Com uma fama dessas, parece loucura basear a condução do país na coordenação das expectativas dos economistas sobre o futuro.
Nas últimas semanas, muita atenção se deu ao fato de que a maioria do mercado errou suas previsões para a economia brasileira em 2023. O ano passado fechou com números bem melhores do que o esperado: dólar a R$ 4,85 (contra previsão de R$ 5,28), taxa Selic em 11,75% (a expectativa era de 12,25%), inflação abaixo de 4,7% (versus 5,3% do mercado) e crescimento em torno de 3% (muito superior à pessimista marca de 0,79%).

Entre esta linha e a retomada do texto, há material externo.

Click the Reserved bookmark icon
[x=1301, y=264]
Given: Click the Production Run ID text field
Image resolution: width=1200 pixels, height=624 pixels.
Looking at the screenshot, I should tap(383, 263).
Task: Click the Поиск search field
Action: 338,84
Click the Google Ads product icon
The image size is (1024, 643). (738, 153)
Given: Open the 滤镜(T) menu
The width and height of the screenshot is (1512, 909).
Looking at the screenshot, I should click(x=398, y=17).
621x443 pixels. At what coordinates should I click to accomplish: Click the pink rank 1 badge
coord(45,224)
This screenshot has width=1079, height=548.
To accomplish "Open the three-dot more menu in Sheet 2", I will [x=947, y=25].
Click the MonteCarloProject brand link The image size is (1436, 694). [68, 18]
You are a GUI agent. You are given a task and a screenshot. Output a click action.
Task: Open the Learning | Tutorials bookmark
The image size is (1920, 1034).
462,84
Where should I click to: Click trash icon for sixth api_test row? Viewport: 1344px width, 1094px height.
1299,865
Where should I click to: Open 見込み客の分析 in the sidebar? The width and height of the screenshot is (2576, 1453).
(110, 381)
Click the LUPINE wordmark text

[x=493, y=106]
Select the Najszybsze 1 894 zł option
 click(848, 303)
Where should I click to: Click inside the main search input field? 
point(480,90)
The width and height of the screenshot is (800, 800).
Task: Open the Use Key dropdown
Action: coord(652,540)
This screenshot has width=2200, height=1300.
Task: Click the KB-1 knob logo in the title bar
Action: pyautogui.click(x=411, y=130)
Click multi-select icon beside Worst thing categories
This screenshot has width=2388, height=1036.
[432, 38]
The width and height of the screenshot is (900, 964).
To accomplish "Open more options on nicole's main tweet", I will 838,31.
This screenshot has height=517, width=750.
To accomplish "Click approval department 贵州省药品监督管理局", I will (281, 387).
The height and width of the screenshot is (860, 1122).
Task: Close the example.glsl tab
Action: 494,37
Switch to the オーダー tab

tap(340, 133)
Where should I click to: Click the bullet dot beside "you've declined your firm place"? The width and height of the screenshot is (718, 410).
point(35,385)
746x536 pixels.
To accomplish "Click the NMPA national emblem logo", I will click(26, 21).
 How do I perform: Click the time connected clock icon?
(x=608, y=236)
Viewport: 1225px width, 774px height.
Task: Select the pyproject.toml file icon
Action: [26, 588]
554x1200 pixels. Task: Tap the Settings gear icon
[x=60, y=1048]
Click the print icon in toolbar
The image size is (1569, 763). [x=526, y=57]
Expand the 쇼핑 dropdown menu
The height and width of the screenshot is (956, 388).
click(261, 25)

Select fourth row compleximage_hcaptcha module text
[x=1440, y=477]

Não se pretende aqui exercer uma das principais habilidades maldosamente atribuídas à minha profissão: explicar no futuro as razões pelas quais suas previsões feitas no passado não aconteceram no presente.
Em defesa da classe, é preciso reconhecer que não é fácil prever as principais variáveis macroeconômicas. Afinal, o resultado do PIB, a inflação ou o câmbio são frutos de decisões de milhões de consumidores, produtores, comerciantes, exportadores, importadores, poupadores e investidores, residentes no Brasil ou no exterior. Esses grupos interagem a todo instante, e cada um dos seus integrantes possui objetivos próprios e expectativas diferentes; uns mais avessos ao risco, outros mais arrojados; alguns otimistas, outros mais cautelosos.
No meu texto anterior para o Valor, ao tratar das efemérides de 2024, lembrei do 30º aniversário do Real. No entanto, é importante não esquecer que o plano econômico quase naufragou menos de cinco anos depois do seu lançamento, quando o governo foi obrigado a abandonar a âncora cambial e deixar o real flutuar conforme as forças do mercado.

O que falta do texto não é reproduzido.